▶ Assigned task
Return every line of the data exactly as it appears.

*** Data under study Section Begins ***

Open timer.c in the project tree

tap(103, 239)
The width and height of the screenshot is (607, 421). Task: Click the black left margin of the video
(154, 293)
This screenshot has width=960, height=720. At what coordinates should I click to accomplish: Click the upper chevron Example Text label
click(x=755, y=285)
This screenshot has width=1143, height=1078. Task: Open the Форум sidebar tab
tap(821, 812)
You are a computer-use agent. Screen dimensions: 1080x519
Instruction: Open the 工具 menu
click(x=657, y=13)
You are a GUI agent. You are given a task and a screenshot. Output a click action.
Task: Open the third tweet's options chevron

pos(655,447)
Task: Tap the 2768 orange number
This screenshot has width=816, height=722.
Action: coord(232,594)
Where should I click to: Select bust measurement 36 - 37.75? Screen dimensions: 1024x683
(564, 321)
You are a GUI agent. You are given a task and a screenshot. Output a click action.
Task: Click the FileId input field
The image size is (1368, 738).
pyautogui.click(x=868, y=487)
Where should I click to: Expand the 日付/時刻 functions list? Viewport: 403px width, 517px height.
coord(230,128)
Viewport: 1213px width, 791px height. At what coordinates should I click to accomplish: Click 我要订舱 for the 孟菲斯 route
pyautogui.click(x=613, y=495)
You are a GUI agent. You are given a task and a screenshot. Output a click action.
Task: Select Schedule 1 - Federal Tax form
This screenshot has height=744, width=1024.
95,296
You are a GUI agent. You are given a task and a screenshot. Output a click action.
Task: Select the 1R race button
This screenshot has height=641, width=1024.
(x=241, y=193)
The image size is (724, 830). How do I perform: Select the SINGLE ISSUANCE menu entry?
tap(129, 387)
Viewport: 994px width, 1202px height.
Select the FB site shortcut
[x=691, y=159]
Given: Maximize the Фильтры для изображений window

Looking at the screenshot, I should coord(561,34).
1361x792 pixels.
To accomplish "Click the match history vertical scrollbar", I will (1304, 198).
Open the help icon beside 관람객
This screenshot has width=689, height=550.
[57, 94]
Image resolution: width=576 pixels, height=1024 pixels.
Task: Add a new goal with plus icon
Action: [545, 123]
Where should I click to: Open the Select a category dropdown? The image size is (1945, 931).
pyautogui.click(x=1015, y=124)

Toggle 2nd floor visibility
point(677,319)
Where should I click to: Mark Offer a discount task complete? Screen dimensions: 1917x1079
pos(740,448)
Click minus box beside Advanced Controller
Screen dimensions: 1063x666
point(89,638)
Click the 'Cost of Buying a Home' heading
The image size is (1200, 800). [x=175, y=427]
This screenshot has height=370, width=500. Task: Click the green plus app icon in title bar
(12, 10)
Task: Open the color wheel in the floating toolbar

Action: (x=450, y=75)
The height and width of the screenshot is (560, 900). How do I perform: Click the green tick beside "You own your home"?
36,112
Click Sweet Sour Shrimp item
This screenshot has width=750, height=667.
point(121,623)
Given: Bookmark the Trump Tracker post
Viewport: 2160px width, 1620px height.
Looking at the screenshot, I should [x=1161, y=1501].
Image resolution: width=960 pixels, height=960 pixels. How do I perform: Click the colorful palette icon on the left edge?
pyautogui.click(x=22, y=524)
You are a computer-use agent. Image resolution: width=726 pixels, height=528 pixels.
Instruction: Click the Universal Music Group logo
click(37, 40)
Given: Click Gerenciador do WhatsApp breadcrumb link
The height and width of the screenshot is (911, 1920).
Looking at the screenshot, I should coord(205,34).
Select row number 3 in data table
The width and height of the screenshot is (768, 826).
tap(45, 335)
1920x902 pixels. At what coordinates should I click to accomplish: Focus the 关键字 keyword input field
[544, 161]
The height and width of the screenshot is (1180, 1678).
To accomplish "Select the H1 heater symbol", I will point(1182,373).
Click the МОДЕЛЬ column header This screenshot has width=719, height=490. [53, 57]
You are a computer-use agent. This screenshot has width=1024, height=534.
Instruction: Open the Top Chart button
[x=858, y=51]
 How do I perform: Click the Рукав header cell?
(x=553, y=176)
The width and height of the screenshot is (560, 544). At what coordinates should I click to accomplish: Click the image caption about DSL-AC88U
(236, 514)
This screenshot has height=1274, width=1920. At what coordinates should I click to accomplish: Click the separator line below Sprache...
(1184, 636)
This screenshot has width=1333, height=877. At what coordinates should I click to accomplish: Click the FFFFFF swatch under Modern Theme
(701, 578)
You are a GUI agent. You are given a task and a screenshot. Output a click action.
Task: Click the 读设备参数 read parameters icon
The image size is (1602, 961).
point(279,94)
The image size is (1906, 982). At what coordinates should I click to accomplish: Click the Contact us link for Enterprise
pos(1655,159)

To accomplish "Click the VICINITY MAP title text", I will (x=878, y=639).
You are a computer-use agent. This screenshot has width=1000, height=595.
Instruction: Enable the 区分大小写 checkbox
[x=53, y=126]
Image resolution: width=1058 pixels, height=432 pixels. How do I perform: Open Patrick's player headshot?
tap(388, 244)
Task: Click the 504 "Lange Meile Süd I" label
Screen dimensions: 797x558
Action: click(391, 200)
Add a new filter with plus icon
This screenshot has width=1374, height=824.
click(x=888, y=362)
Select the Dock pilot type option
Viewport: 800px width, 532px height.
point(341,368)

*** Data under study Section Ends ***

▶ Reply to the task
Open timer.c in the project tree

tap(103, 239)
The width and height of the screenshot is (607, 421). Task: Click the black left margin of the video
(154, 293)
This screenshot has width=960, height=720. At what coordinates should I click to accomplish: Click the upper chevron Example Text label
click(x=755, y=285)
This screenshot has width=1143, height=1078. Task: Open the Форум sidebar tab
tap(821, 812)
You are a computer-use agent. Screen dimensions: 1080x519
Instruction: Open the 工具 menu
click(x=657, y=13)
You are a GUI agent. You are given a task and a screenshot. Output a click action.
Task: Open the third tweet's options chevron

pos(655,447)
Task: Tap the 2768 orange number
This screenshot has width=816, height=722.
Action: coord(232,594)
Where should I click to: Select bust measurement 36 - 37.75? Screen dimensions: 1024x683
(564, 321)
You are a GUI agent. You are given a task and a screenshot. Output a click action.
Task: Click the FileId input field
The image size is (1368, 738).
pyautogui.click(x=868, y=487)
Where should I click to: Expand the 日付/時刻 functions list? Viewport: 403px width, 517px height.
coord(230,128)
Viewport: 1213px width, 791px height. At what coordinates should I click to accomplish: Click 我要订舱 for the 孟菲斯 route
pyautogui.click(x=613, y=495)
You are a GUI agent. You are given a task and a screenshot. Output a click action.
Task: Select Schedule 1 - Federal Tax form
This screenshot has height=744, width=1024.
95,296
You are a GUI agent. You are given a task and a screenshot. Output a click action.
Task: Select the 1R race button
This screenshot has height=641, width=1024.
(x=241, y=193)
The image size is (724, 830). How do I perform: Select the SINGLE ISSUANCE menu entry?
tap(129, 387)
Viewport: 994px width, 1202px height.
Select the FB site shortcut
[x=691, y=159]
Given: Maximize the Фильтры для изображений window

Looking at the screenshot, I should coord(561,34).
1361x792 pixels.
To accomplish "Click the match history vertical scrollbar", I will (1304, 198).
Open the help icon beside 관람객
This screenshot has width=689, height=550.
[57, 94]
Image resolution: width=576 pixels, height=1024 pixels.
Task: Add a new goal with plus icon
Action: [545, 123]
Where should I click to: Open the Select a category dropdown? The image size is (1945, 931).
pyautogui.click(x=1015, y=124)

Toggle 2nd floor visibility
point(677,319)
Where should I click to: Mark Offer a discount task complete? Screen dimensions: 1917x1079
pos(740,448)
Click minus box beside Advanced Controller
Screen dimensions: 1063x666
point(89,638)
Click the 'Cost of Buying a Home' heading
The image size is (1200, 800). [x=175, y=427]
This screenshot has height=370, width=500. Task: Click the green plus app icon in title bar
(12, 10)
Task: Open the color wheel in the floating toolbar

Action: (x=450, y=75)
The height and width of the screenshot is (560, 900). How do I perform: Click the green tick beside "You own your home"?
36,112
Click Sweet Sour Shrimp item
This screenshot has width=750, height=667.
point(121,623)
Given: Bookmark the Trump Tracker post
Viewport: 2160px width, 1620px height.
Looking at the screenshot, I should [x=1161, y=1501].
Image resolution: width=960 pixels, height=960 pixels. How do I perform: Click the colorful palette icon on the left edge?
pyautogui.click(x=22, y=524)
You are a computer-use agent. Image resolution: width=726 pixels, height=528 pixels.
Instruction: Click the Universal Music Group logo
click(37, 40)
Given: Click Gerenciador do WhatsApp breadcrumb link
The height and width of the screenshot is (911, 1920).
Looking at the screenshot, I should coord(205,34).
Select row number 3 in data table
The width and height of the screenshot is (768, 826).
tap(45, 335)
1920x902 pixels. At what coordinates should I click to accomplish: Focus the 关键字 keyword input field
[544, 161]
The height and width of the screenshot is (1180, 1678).
To accomplish "Select the H1 heater symbol", I will point(1182,373).
Click the МОДЕЛЬ column header This screenshot has width=719, height=490. [53, 57]
You are a computer-use agent. This screenshot has width=1024, height=534.
Instruction: Open the Top Chart button
[x=858, y=51]
 How do I perform: Click the Рукав header cell?
(x=553, y=176)
The width and height of the screenshot is (560, 544). At what coordinates should I click to accomplish: Click the image caption about DSL-AC88U
(236, 514)
This screenshot has height=1274, width=1920. At what coordinates should I click to accomplish: Click the separator line below Sprache...
(1184, 636)
This screenshot has width=1333, height=877. At what coordinates should I click to accomplish: Click the FFFFFF swatch under Modern Theme
(701, 578)
You are a GUI agent. You are given a task and a screenshot. Output a click action.
Task: Click the 读设备参数 read parameters icon
The image size is (1602, 961).
point(279,94)
The image size is (1906, 982). At what coordinates should I click to accomplish: Click the Contact us link for Enterprise
pos(1655,159)

To accomplish "Click the VICINITY MAP title text", I will (x=878, y=639).
You are a computer-use agent. This screenshot has width=1000, height=595.
Instruction: Enable the 区分大小写 checkbox
[x=53, y=126]
Image resolution: width=1058 pixels, height=432 pixels. How do I perform: Open Patrick's player headshot?
tap(388, 244)
Task: Click the 504 "Lange Meile Süd I" label
Screen dimensions: 797x558
Action: click(391, 200)
Add a new filter with plus icon
This screenshot has width=1374, height=824.
click(x=888, y=362)
Select the Dock pilot type option
Viewport: 800px width, 532px height.
point(341,368)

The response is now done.